The arrival of venture-focused groups like Shackleton speaks to the continuing development of the private equity secondary market. Since its creation in the early 1990s, the secondary market has mainly comprised the buying and selling of limited partnership interests rather than direct deals. It thus afforded fund investors greater liquidity in a previously illiquid asset class, enabling them to escape from unattractive partnerships and access other, more attractive ones on a partially funded basis.

More recently, the secondary market has evolved to facilitate direct deals as well as the trading of LP interests. While investments in LP interests still represent a much larger proportion of the market overall, direct investments are becoming increasingly prominent.

Some of the biggest players in the market, such as Pantheon Ventures and Coller Capital, are now pursuing hybrid strategies comprising both fund investments and direct secondaries. Other groups, such as Vision Capital and Nova Capital Management in London, invest in direct secondary LBOs only, preferably purchasing entire portfolios of buyouts rather than individual companies.

The most recent arrivals on the secondary stage are the dedicated direct venture specialists. Apart from Shackleton, other European proponents of the strategy are Tempo Capital Partners, which was set up in 2004 and spun out of Nova Capital Management a year ago, and Cipio Partners in Munich.

Tempo, which is led by David Tate and Olav Ostin, has purchased four investment portfolios with roughly 50 companies and advises funds with some €200 million of committed capital.

Cipio Partners, created in 2003 by Tom Anthofer, Werner Dreesbach and Hans-Dieter Koch, has made direct secondary investments in more than 50 individual companies, buying assets out of the corporate venturing divisions of large European corporations such as DaimlerChrysler, Infineon and Deutsche Telekom.
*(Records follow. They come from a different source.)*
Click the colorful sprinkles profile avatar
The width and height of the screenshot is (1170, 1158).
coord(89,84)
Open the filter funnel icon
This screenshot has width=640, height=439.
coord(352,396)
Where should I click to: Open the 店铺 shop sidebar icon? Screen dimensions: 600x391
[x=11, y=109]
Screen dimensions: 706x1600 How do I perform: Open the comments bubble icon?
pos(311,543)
The fact that these firms are making progress bodes well for Europe's venture capital industry. Considering that European venture funds have struggled to regain the support from investors that they lost after the technology bubble burst in 2001, the existence of a viable route to liquidity in the direct secondary market could help clear the path towards a more positive future. For a thriving market for secondary venture deals develops, it will help Europe's venture capitalists realise investments – and thus do wonders for the perceived attractiveness of this part of the asset class.